Lesson Learned at a Bowling Tournament - Cover

Lesson Learned at a Bowling Tournament

by Harrison_0978

Copyright© 2011 by Harrison_0978

General Story: Returning to his hometown for a bowling tournament after an absence of several decades, a teacher's son finds himself at the funeral of one of his father's best students.

Tags: True  

Many a person is glad to shake the dust off one's shoes and leave the hometown for better opportunities. I am no exception, but I also left for another reason—my dad had been wronged by the school system that he had conscientiously served for approaching two decades. He was a good teacher, hardworking and dedicated. I did not attend the junior high school where he taught, but, more than once, when a classmate asked me, "Is Mr Sutherland your dad?" and I answered, "Yes", the response would be "He was tough, but fair."

But he had touch of naivete, and he told me, more than once, that that characteristic ruined his chances for advancement, at least in Henderson, New York, my home town. The principal at his junior high had resigned, and my dad made the mistake of saying something such as "I hope Mr Tallman is appointed". Well, Mr Tallman wasn't, but Mr Irwin was, and that bitter, politically astute man made it known that "Mr Sutherland will never be promoted to anything, if I have anything to say about it!."

Well, Mr Irwin did have something to say about it, and my dad was never promoted, although he traded being a junior high school teacher for becoming a faculty member at a nearby college, and upon his retirement was named Associate Professor, Emeritus. But petty Mr Irwin was superintendent of schools when I graduated from high school and I faced the unwelcome experience of receiving my diploma from him and, of course, shaking his hand.

My mother later told me Dad whispered, "Thank you, Bill" after the school principal read the graduate's name before mine, and then said, "Mr Sdao, friend of the family and Honor Society faculty adviser, has asked to issue the next diploma". Bill Sdao gave me my diploma, we shook hands, and I said, "Mr Sdao, thank you." He just smiled, for he had been a pupil of my father, and knew the enmity between Mr Irwin and my dad. It was a simple gesture, but a very meaningful one. And my last memory of Henderson High School was not shaking the hand of the disliked Mr Irwin.

Like many of my classmates, I went off to college, and like many of them, I did not return to Henderson. When Mr Irwin died, my dad and I each shed no tears.

Of course Henderson was in the news from time to time, and sometimes I would learn of the death of a classmate. I never drove the several hours to attend funerals, but frequently I would send a memorial contribution.

Then fate stepped in, and it was because I, like my dad, and like his fellow teacher and longtime friend, Mr Tallman, had taken up bowling and bowled on two teams in fall leagues.

"Kent, you are from Henderson, aren't you?" asked one of my fellow bowlers, like the despised Mr Irwin Irish, but, unlike Mr Irwin, he was someone I respected and admired. Not sure why he asked, I truthfully answered "Yes".

Soon I learned why—the state's bowling association was holding its 100th annual tournament in Henderson, and Hal, my teammate, suggested we get a team together and participate. We did, and that is how, while waiting around for our team to start bowling, I happened upon the Henderson newspaper and saw the obituary for a woman a few years my senior. I immediately recognized her maiden name, for Janet Rainnie had been one of my dad's best students ... proof, my dad once said, that good people can come from Ireland. No calling hours, the article said, but there would be a funeral mass 11 o'clock tomorrow morning.

Hal, bless his Irish heart, said, "Are you going?".

"Of course not," I answered, "I'm never at ease in a Catholic church!"

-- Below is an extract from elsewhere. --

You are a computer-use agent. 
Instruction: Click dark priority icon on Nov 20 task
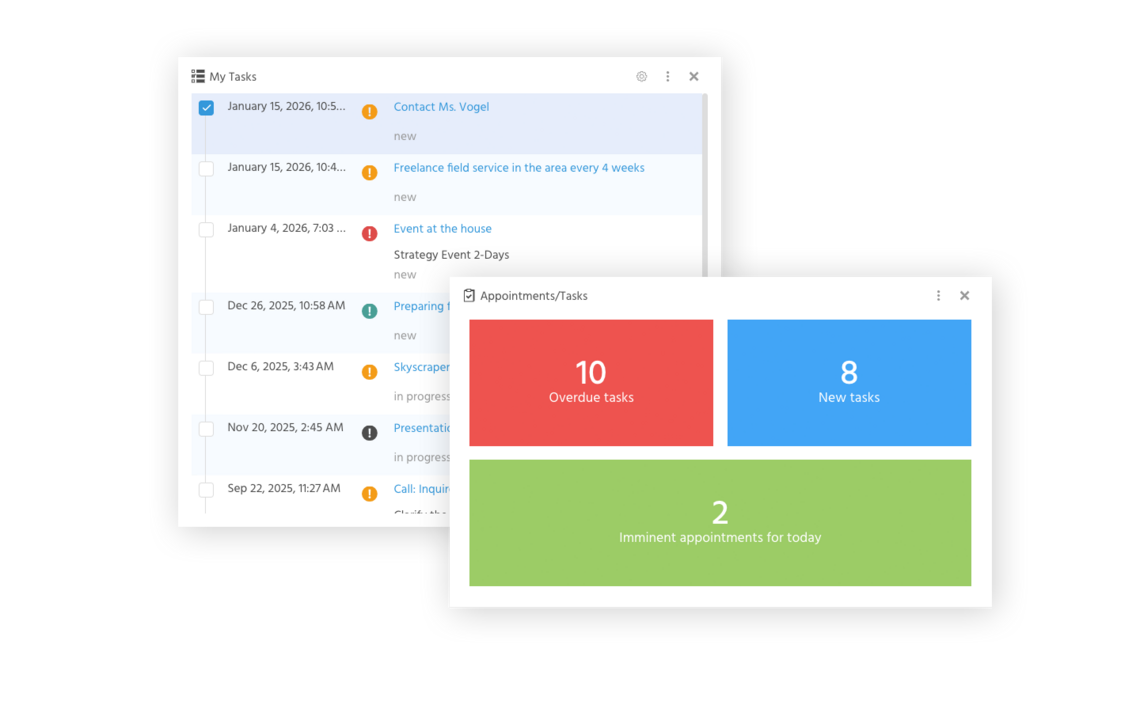coord(369,433)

"I will go there with you," Hal offered. "My wife might be impressed if I say I had communion, she thinks all we do is miss easy spares and buy pitchers of beer."

And that is how I, with Presbyterian background and Scottish blood, went to a Catholic funeral several hours before Hal and I were scheduled to bowl in tournament events.

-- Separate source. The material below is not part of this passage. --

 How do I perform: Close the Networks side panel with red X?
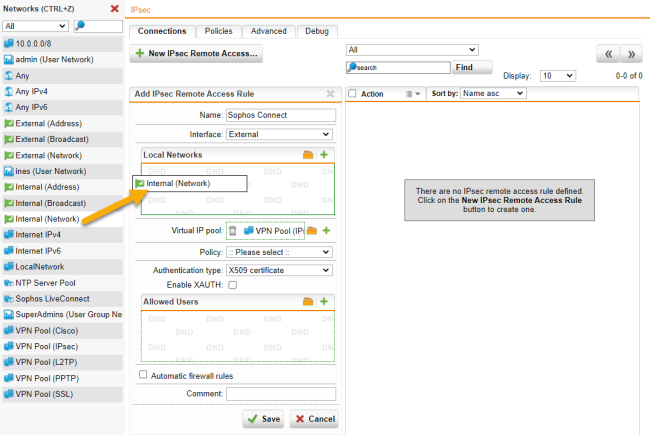point(114,9)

Hal and I sat together, not in suits, but adequately dressed. I was impressed when the priest said "The Our Father uses debtors and the ending is not the longer one many Protestants use." I did feel at ease in this Catholic church, felt sad that a husband and children, sister, and other family members had lost someone I sensed had led a good life. I guess taking communion was important to my bowling friend, and I certainly appreciated his getting me to relax in a Catholic church. I "passed the peace" of course with Hal, but also strangers sitting near us.

After communion, several hymns, and readings from the Bible, relatives filed out first, and first Janet's husband and children passed me, then her sister. I felt humbled when her sister looked at me, then did a double-take and smiled as if she remembered me. Hal and I walked out, but stopped to sign the guest book, and, as I put the pen down, a young girl, one of Janet's daughters I later realized, was by me, asking, "Is Mr Sutherland your dad?"

Surprised and strangely touched, I replied "Yes," and this young girl, barely a teenager, told her that her dad and her aunt "really want you to come to the cemetery for my mother's interment".